Systems Biology & EngineeringApril 2008 : 20-21
SPEAKER ABSTRACT

MARK ELLISMAN, Ph.D.

University of California, San Diego

Dr. Mark H. Ellisman established NCMIR in 1988 to achieve greater understanding of the structure and function of the nervous system by developing 3D light and electron microscopy methods. Dr. Ellisman, also a founding fellow of the American Institute of Medical and Biological Engineering, has received numerous awards including the Jacob Javits Neuroscience Investigatory Award from the National Institutes of Health (NIH) and the Creativity Award from the National Science Foundation (NSF). Since 1996, he has been serving as the founding director of the UCSD Center for Research in Biological Systems (CRBS).

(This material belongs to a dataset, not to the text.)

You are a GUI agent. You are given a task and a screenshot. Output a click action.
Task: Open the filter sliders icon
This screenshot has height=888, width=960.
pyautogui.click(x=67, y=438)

After earning a Ph.D. in molecular, cellular, and developmental biology from the University of Colorado, Boulder, Dr. Ellisman began his tenure as a professor of neurosciences and bioengineering at UCSD in 1977. Since then, he has received several teaching awards, including the Department of Neurosciences Award for Outstanding Teaching in 1987 and 1992, and was named the University Lecturer in Biomedicine in 2001. He is also the interdisciplinary coordinator for the National Partnership for Advanced Computing Infrastructure (NPACI) and leads NPACI´s Neuroscience thrust, which involves integration of brain research and advanced computing and communications technologies. In 2001, he founded the Biomedical Informatics Research Network (BIRN), an NIH program that provides a multiscale imaging infrastructure linking major neuroimaging centers around the country. The following year, Dr. Ellisman was appointed to the National Advisory Council of the NIH National Center for Research Resources (NCRR) and to the Physics Division Review Committee of the Department of Energy, Los Alamos National Laboratory.

 

 

 

 

 

 

Dr. Ellisman´s research promotes the development and application of advanced imaging technologies to obtain new information about cell structure and function, structural correlates of nerve impulse conduction and axonal transport, cellular interactions during nervous system regeneration, cellular mechanisms regulating transient changes in cytoplasmic calcium, and aging in the central nervous system.